Home Historici en de vaderlandse geschiedenis

Historici en de vaderlandse geschiedenis

  • Gepubliceerd op: 8 april 2009
  • Laatste update 07 apr 2020
  • Auteur:
    Rob Hartmans

Sinds eind vorig jaar woedt in de media een debat over de vraag of Nederlandse historici wel genoeg bijdragen aan de discussie over een Nederlandse identiteit. Wie op zoek wil naar wat kenmerkend is voor Nederland, is niet per definitie ‘fout’, betoogt Rob Hartmans. Maar dé nationale identiteit bestaat niet. Wat historici moeten doen is het verleden kritisch onderzoeken, en hun nieuwe inzichten daarover bekendmaken aan een breed publiek.

In zijn onvoltooide roman Bouvard en Pécuchet laat Gustave Flaubert zijn twee helden een ‘Woordenboek van conventionele ideeën’ samenstellen, een verzameling clichés die een indruk gaf van de geestelijke horizon van de door hem zo gehate burgerij. Als beurshandelaren ter sprake kwamen, zou de burger altijd onmiddellijk zeggen dat het ‘allemaal dieven’ waren; in zijn geestelijk universum gold ‘genot’ als ‘een obsceen woord’; en hoewel hij natuurlijk de fatsoenlijkheid zelve was, wist onze bourgeois het zeker: negerinnen waren ‘heter dan blanke vrouwen’.

→ OPDRACHTEN:
- 1) Op welke datum is het fragment over historici en de vaderlandse geschiedenis gepubliceerd?
- 2) Vertaal deze zin uit het fragment over historici en de vaderlandse geschiedenis in het Engels: "Wat historici moeten doen is het verleden kritisch onderzoeken, en hun nieuwe inzichten daarover bekendmaken aan een breed publiek."
- 3) Schrijf het stuk over historici en de vaderlandse geschiedenis verder, te beginnen na de laatste zin van het fragment.
Het materiaal speelt hierbij geen enkele rol.

→ GEGEVENSRECORDS:
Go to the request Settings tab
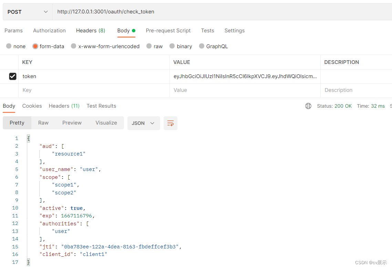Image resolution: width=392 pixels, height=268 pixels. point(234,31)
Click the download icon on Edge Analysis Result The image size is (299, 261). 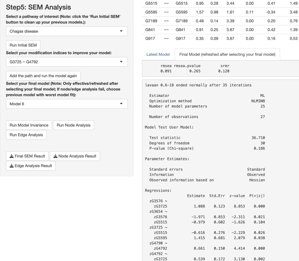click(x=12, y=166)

--

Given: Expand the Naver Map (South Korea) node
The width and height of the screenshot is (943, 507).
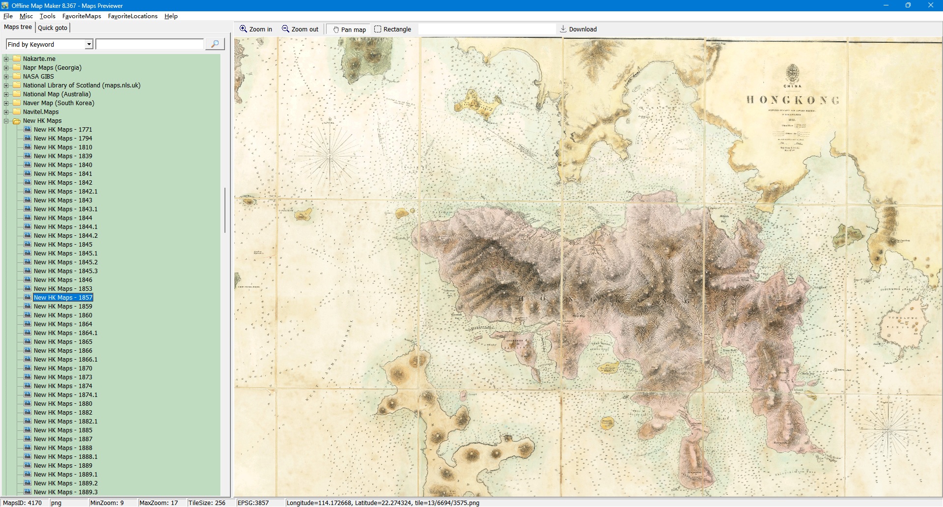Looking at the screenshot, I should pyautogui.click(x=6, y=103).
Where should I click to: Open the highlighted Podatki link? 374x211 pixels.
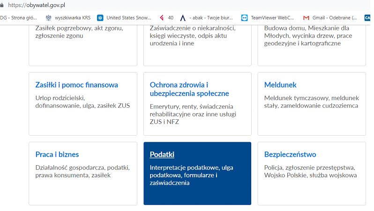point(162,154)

→ ANTWOORDEN PER OPDRACHT:
- 1) Op 8 april 2009.

- 2) What historians must do is examine the past critically and make their new insights about it known to a broad public.

- 3)
Indien een hedendaagse Flaubert zich zou wagen aan een geactualiseerde editie van dit ‘woordenboek’, zou het lemma ‘historici’ ongetwijfeld luiden: ‘schrijven alleen voor elkaar.’ Het is een veelgehoord verwijt van columnisten en bestsellerauteurs, en het is bovendien tot op grote hoogte waar. Het werk van een historicus is immers ondenkbaar zonder dat van zijn collega’s. Om zijn verhaal te kunnen voorzien van een probleemstelling, een context, en om er verder reikende conclusies uit te kunnen trekken, dient elke geschiedschrijver de relevante literatuur te raadplegen. De belangrijkste afnemers van historische studies zijn dus historici, die hun instrumentarium op peil moeten houden.
Maar dit is natuurlijk niet wat historici wordt verweten. Waar het de critici om gaat, is dat veel historici zulke specialistische boeken schrijven, die zo gedetailleerd zijn en vol staan met voor een leek nauwelijks te bevatten jargon dat ze onleesbaar zijn voor ‘gewone’ mensen die belangstelling hebben voor geschiedenis.
En hoewel er natuurlijk best historici zijn – zoals A.Th. van Deursen, H.L. Wesseling, Auke van der Woud, Piet de Rooy en Maarten van Rossem – die heel toegankelijk schrijven en door een groter publiek worden gelezen, is de overgrote meerderheid van de historische productie inderdaad voornamelijk interessant voor vakgenoten. Maar dat is natuurlijk kenmerkend voor elke wetenschap, en de auteurs van populaire, synthetiserende boeken kunnen hun werk alleen doen doordat talloze minder bekende collegae minutieus detailonderzoek hebben gedaan.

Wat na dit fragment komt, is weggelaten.